Listing Agent Just Called to Tell Me that Our Offer is Embarrassingly Low

Resubmit next week, 10k less, and add a line at the end stating all rejections must be signed as proof the sellers were made aware of it. Include a CMA showing the price of a 2br.
897   richwicks   2022 Sep 22, 7:52am  

pudil says

The only way the Fed can make house prices go down is by causing a recession with mass layoffs. Raising the interest rates just slows sales a little as homeowners will just sit in their existing homes with 3% mortgage rates rather then buy a new house and take on a 6%+ loan.

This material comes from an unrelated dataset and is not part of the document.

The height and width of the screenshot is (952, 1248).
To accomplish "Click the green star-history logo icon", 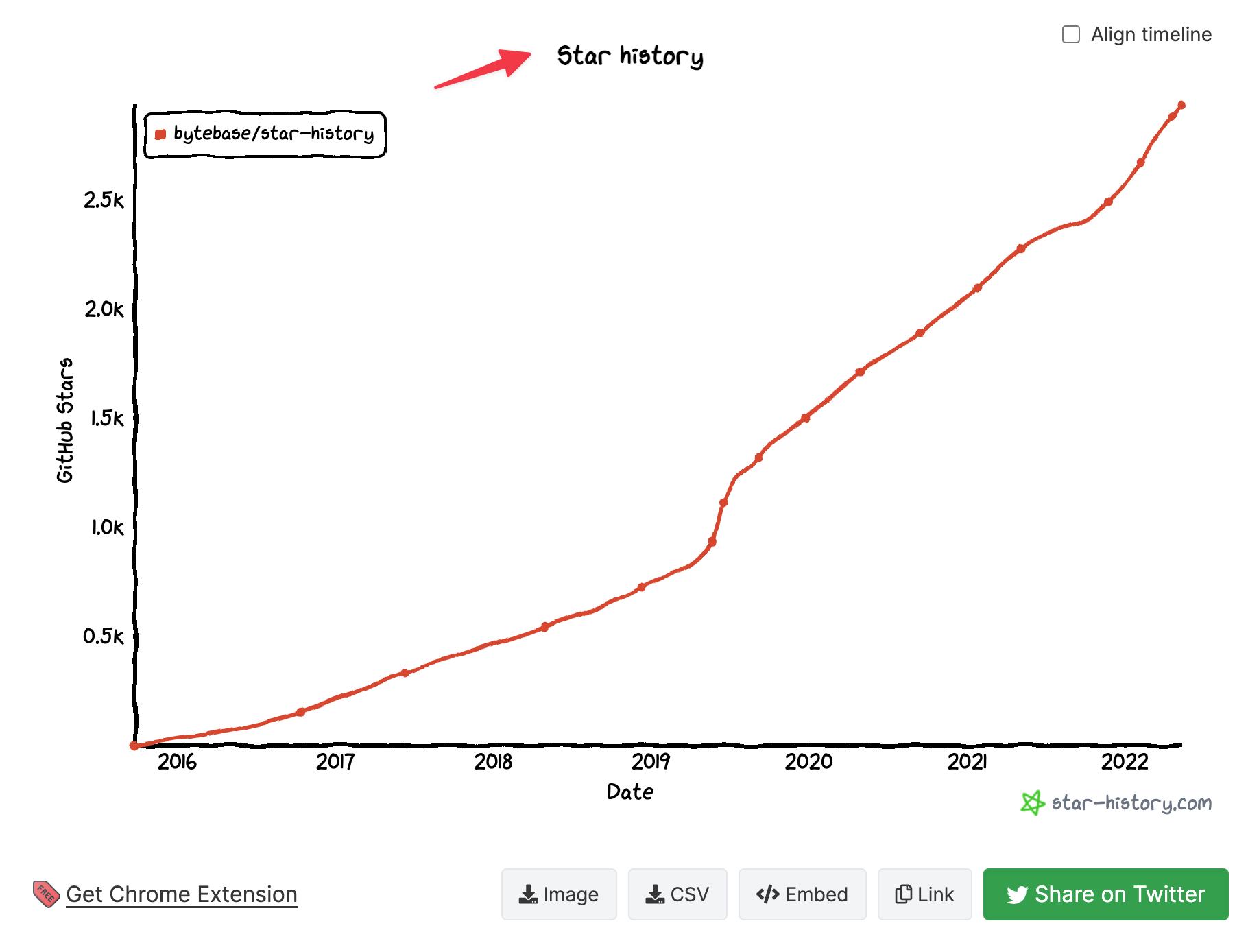I will pyautogui.click(x=1032, y=802).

It will correct as the boomers start to die off. They were the largest demographic in the United States until recently. The housing market will move to glut over time. We would have already gone to this if it wasn't for the massive illegal imigration.
903   HeadSet   2022 Sep 22, 12:24pm  

Eman says

VA is for veterans right? Unless you’re selling from one veteran to the next, I’m not sure VA would want to assume the loan to someone who is not a veteran, but it’s only my guess.

The VA loan can be assumed by anyone with income qualifications. It is designed to help a veteran sell his house when he relocates. However, VA loan limits may be too low for the California market you guys play in.
904   HeadSet   2022 Sep 22, 12:43pm  

WookieMan says

My buddy has bought I think 4 homes VA loan wise.

I presume he assumed loans from veteran sellers, which anyone can do. However, when you do, that takes away the selling veteran's eligibility for another VA loan until that loan is paid off. A veteran can use his eligibility for only have one VA loan at a time (with rare exceptions, like two very low value loans). If a veteran assumes another veteran's VA loan, the buyer can substitute his VA eligibility. That would be a bargaining chip, and works best if the loan is bellow current rates. I myself have assumed VA loans but did not use my own eligibility.
905   WookieMan   2022 Sep 22, 12:51pm  

HeadSet says

The VA loan can be assumed by anyone with income qualifications. It is designed to help a veteran sell his house when he relocates. However, VA loan limits may be too low for the California market you guys play in.

Believe they adjust based on location like FHA. Either way you could still assume it and find a lender okay being a 2nd lien. Hard, but not impossible.

If you HAVE to get something, there's a way. The home I'm sitting in was purchased with no means of being able to buy it. I found a way after having the all cash offer accepted. Margin loan from the MIL that we paid the interest on for about 18 months $220/mo. Refi'd and we paid her back. Kind of wish we kept it going and paid off principle as we had the cash. Monthly nut PITI was maybe $500. Needed to pay off bills though from updates/repairs otherwise we'd have been paying 22% interest on CC's for work done. $1,200/mo still ain't bad all in for my house with an in ground pool. Fenced yard. Wife has a green thumb and I keep the lawn looking good. People ask to buy our home out of no where.
906   WookieMan   2022 Sep 22, 12:58pm  

HeadSet says

I presume he assumed loans from veteran sellers


He could own 2 at a time. Not sure if the rules have changed. Rent one out and live in the other (technically). Both have to be primary at first for purchase and then move to the next. He just bought a house out in Montana (he lives there) that I crashed a week or so ago. He's down to one house now. But yeah, for a middle class bachelor he's done decent on housing tax free cap gains.